Adipati langsung mengambil alih tas-tas berbahan kertas dengan ukuran jumbo dan juga gulungan kain dari tangan Tita yang kebingungan.


TITA
Jadi ngerepotin.

ADIPATI
(meringis)
Nggak sama sekali. Saya nggak tega membiarkan seorang perempuan membawa beban sebanyak ini. Lagi pula apartemen saya juga di lantai tiga.

TITA
Wah, terima kasih banyak!

ADIPATI
Nggak perlu sungkan.

TITA
(memandang Rani, berbisik)
Dia sangat baik.


Rani langsung menggeram, lalu berpaling dengan amat dongkol. Ia menahan diri agar tak bergerak, tapi bola matanya tak mampu dicegah untuk mengerling ke arah dua orang di sebelahnya yang terlihat mengobrol sungkan-sungkan. Ketika Adipati mencuri-curi pandang padanya, Rani langsung membuang muka dengan sinisnya.


Tita membiarkan Adipati membawa semua barang-barang yang tadi diangkutnya, dan hanya menyisakan koper. 


RANI (V.O.)
Nyebelin banget. Bisa-bisanya dia berkata nggak tega melihat ada perempuan yang sedang kesusahan, tapi dia bahkan nggak mempedulikanku yang lebih kerepotan. Ini pasti caranya membuktikan bahwa aku nggak membutuhkan bantuan. Baik, aku akan perlihatkan bahwa aku mampu melakukan apa pun sendirian!

TITA
(berbisik)
Mbak, sini aku bawain sebagian.

RANI
(menceletuk)
Nggak usah, aku bisa sendiri!

TITA
Ya sudah.


Setibanya di lantai tujuan, Rani yang masih harus berjaga-jaga agar tumpukan kotaknya tak jatuh saat dirinya melangkah, kembali dibuat kesal oleh Tita dan Adipati yang keluar lift mendahuluinya.
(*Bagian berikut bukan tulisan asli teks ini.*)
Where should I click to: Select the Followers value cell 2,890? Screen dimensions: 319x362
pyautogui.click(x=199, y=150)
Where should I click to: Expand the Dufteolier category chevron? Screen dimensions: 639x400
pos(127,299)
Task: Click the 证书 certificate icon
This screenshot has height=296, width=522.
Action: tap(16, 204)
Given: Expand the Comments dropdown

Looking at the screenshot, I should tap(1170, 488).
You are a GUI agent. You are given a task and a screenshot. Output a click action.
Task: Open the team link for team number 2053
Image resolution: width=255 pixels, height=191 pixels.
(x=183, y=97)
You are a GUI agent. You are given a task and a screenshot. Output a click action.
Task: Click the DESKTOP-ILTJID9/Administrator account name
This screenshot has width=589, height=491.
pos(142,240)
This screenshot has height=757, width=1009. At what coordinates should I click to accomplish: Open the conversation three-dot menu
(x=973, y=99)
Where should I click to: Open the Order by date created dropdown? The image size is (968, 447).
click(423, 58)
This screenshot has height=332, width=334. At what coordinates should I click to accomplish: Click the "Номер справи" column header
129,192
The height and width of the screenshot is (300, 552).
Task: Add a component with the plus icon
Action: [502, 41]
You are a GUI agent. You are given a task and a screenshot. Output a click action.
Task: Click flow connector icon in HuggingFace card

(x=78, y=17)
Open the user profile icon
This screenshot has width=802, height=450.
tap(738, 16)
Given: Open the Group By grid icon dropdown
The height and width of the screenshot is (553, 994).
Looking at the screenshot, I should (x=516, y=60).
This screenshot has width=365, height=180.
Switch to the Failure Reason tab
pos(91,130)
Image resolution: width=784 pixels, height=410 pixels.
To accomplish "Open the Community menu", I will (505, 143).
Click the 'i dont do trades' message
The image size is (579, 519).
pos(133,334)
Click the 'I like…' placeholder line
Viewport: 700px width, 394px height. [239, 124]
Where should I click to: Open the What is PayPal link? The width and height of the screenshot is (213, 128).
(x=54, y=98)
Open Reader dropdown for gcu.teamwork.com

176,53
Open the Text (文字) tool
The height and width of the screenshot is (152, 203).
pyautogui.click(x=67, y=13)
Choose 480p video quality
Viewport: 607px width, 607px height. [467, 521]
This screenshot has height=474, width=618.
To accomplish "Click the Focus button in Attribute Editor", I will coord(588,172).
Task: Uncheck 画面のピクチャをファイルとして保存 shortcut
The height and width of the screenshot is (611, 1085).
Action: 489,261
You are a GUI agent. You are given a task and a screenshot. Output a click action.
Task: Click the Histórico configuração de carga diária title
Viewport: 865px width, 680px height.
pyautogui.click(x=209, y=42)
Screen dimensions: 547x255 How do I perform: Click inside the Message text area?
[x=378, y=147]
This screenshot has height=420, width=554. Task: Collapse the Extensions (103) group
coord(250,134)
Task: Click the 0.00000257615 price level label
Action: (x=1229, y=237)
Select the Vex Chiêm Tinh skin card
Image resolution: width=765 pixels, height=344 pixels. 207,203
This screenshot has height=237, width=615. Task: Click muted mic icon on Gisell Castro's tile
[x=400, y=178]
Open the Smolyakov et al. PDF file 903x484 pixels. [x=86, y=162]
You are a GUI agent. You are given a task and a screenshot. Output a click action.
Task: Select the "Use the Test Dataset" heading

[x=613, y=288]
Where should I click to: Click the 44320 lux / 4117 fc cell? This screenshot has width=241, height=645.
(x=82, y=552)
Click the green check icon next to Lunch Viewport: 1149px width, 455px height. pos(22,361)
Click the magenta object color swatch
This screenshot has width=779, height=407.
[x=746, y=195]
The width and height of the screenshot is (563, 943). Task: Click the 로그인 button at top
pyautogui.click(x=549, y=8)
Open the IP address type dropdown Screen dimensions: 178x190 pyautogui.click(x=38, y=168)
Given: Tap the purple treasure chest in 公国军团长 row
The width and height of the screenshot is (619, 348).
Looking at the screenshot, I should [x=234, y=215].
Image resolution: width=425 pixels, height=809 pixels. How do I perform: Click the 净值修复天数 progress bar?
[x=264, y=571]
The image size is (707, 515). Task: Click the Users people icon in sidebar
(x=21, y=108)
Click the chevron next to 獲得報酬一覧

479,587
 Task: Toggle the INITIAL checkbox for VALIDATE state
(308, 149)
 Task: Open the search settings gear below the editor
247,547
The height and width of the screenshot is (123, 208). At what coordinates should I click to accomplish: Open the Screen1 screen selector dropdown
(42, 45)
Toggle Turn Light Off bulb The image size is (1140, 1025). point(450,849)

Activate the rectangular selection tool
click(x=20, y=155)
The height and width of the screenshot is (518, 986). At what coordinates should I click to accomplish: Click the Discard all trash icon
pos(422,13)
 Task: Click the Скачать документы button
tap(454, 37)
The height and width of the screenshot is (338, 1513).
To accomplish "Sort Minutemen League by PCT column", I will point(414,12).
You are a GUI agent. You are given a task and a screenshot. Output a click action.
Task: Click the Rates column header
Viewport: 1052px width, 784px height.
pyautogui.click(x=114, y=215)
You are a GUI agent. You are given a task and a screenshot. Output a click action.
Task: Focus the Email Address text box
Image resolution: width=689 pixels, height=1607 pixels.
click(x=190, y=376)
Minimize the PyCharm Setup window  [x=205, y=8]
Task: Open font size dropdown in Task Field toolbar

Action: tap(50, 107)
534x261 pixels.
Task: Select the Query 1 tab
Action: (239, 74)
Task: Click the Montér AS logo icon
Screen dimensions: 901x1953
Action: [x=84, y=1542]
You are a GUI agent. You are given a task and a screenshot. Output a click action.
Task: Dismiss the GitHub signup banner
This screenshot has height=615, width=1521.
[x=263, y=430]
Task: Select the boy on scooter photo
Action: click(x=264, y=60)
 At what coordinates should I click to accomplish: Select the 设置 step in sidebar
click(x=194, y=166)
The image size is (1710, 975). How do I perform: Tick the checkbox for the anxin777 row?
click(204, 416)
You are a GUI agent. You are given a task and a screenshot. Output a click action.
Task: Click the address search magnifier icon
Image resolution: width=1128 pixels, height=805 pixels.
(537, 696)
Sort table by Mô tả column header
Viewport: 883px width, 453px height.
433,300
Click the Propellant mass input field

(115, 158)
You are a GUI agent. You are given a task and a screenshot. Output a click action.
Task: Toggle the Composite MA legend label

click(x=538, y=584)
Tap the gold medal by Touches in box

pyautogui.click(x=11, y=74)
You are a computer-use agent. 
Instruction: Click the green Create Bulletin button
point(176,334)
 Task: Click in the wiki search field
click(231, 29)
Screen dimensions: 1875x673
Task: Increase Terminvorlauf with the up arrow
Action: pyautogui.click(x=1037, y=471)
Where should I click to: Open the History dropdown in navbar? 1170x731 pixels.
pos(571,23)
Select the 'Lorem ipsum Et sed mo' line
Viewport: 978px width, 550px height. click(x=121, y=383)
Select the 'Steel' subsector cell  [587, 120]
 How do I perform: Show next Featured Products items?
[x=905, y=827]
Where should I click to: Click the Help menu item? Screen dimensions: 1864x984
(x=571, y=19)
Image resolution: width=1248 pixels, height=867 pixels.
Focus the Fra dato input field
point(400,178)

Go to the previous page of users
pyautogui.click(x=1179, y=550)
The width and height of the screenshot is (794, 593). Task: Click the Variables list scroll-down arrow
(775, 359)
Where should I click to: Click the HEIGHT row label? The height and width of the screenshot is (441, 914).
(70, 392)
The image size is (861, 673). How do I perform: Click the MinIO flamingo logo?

Keduanya terlihat semakin akrab dan terus mengobral senyuman.

CUT TO.


132. DI DALAM UNIT APARTEMEN RANI — PAGI

Pemain: Rani, Adipati, Tita

Rani membiarkan Tita yang membuka pintu apartemennya karena dia satu-satunya orang yang tahu pin kuncinya, selain Adipati. Kali ini ia menyerobot masuk terlebih dulu lantaran tak tahan dengan kedua lengannya yang mulai tegang.


TITA
(berseru pada Adipati dengan nada bersalah)
Ah, maaf merepotkan Anda!

ADIPATI
Nggak apa. Saya akan bawa masuk sekalian.

TITA
Oh boleh, silakan.


Rani yang baru saja meletakkan seluruh barang bawaannya ke meja pun melotot mendengar Tita membiarkan Adipati masuk, dan pria itu dengan santainya menginjakkan kaki ke dalam apartemen Rani.


TITA
Iya, Anda bisa letakkan di situ saja.
(mengikuti Adipati menunjuk ke arah lantai) 
Terima kasih banyak. Sekarang ini jarang sekali ada orang yang masih peduli pada kesulitan orang lain semacam ini.


Adipati mesem.


TITA
Namaku Tita, dan ini Mbak Rani, atasan di tempatku bekerja. Tapi kami sudah seperti teman dekat.

RANI
(berseru)
Tita!


ADIPATI
Ah, iya. Aku Adipati! 
(kembali menceletuk)
Jadi kamu bekerja untuknya?

TITA
Ya, di sebuah perusahaan desain pakaian.

TITA
Ah, itu sangat menarik!


Rani geram karena mereka berkenalan akrab dengan tetap mengabaikan Rani sebagai atasan dan pemilik unit apartemen yang saat ini mereka jadikan tempat mengobrol.

RANI
(meninggikan suaranya)
Tita, kamu bisa lanjutin ngobrolnya di luar!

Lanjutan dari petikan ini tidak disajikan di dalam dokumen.